▶ **LISTED ENTRIES**
####################

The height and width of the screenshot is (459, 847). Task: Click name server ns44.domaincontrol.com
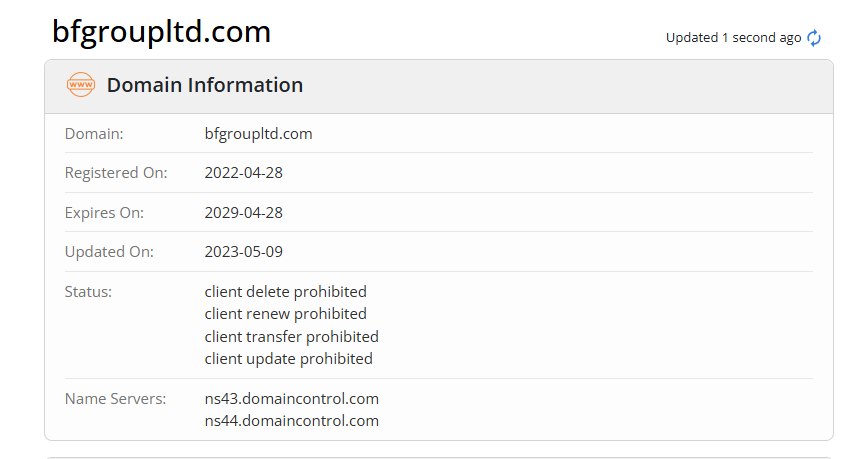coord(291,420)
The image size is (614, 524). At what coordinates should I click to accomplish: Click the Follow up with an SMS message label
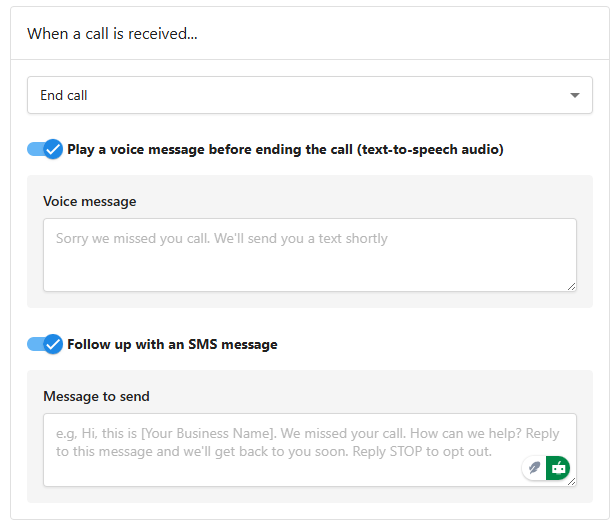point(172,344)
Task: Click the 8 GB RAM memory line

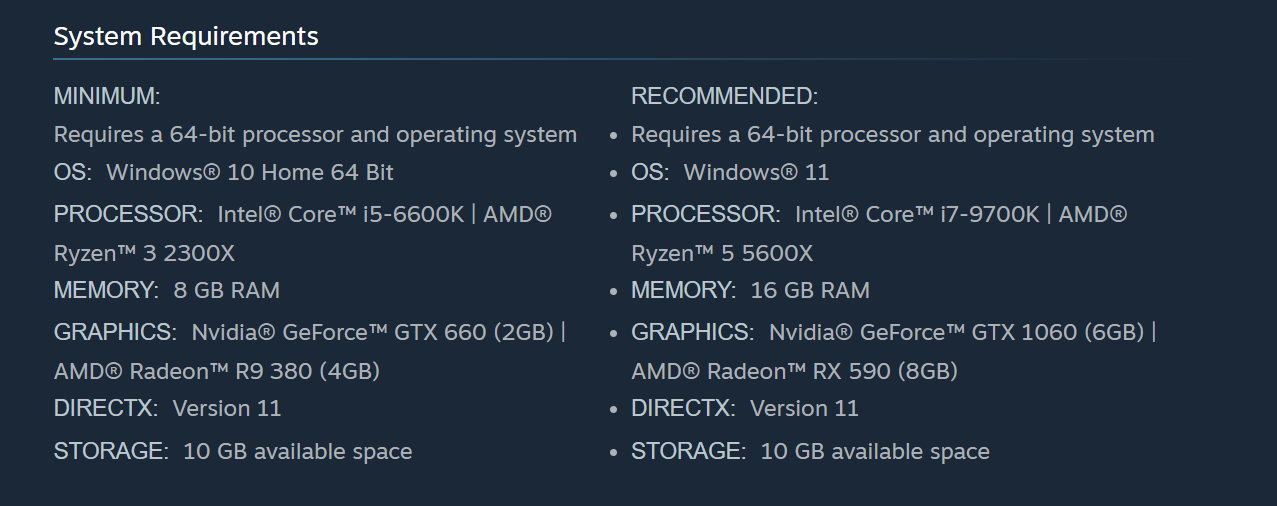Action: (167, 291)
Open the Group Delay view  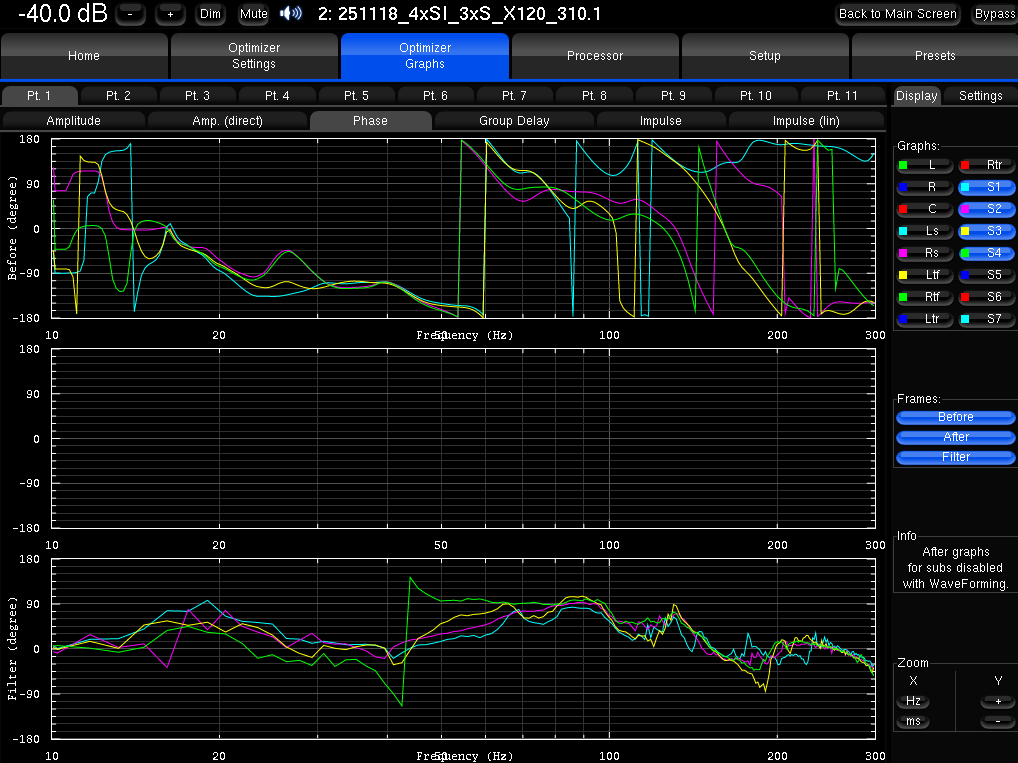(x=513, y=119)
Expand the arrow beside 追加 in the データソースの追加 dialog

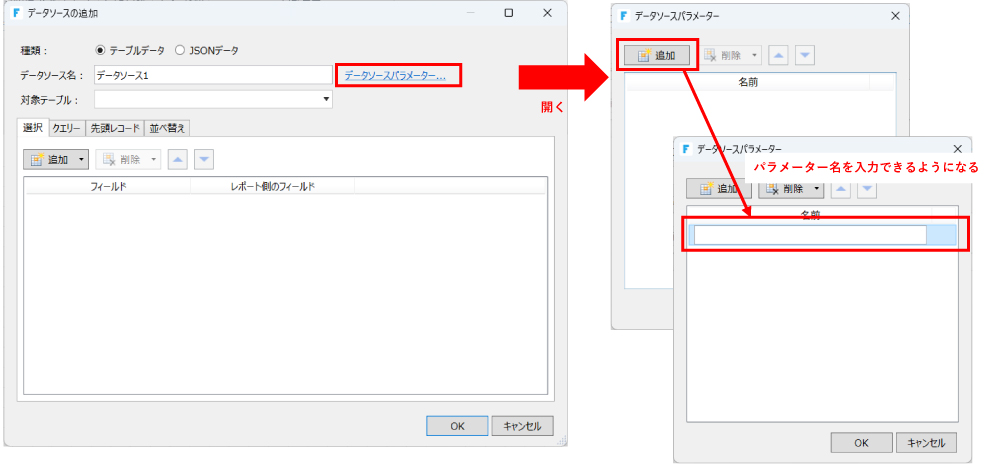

####################

▶ **EXERCISE AIM**
Pull out each line in the entries above that contains the word "Click", and copy every such line in full.

▶ **FULL SOLUTION**
The height and width of the screenshot is (459, 847). Task: Click name server ns44.domaincontrol.com
The image size is (614, 524). At what coordinates should I click to accomplish: Click the Follow up with an SMS message label
Task: Click the 8 GB RAM memory line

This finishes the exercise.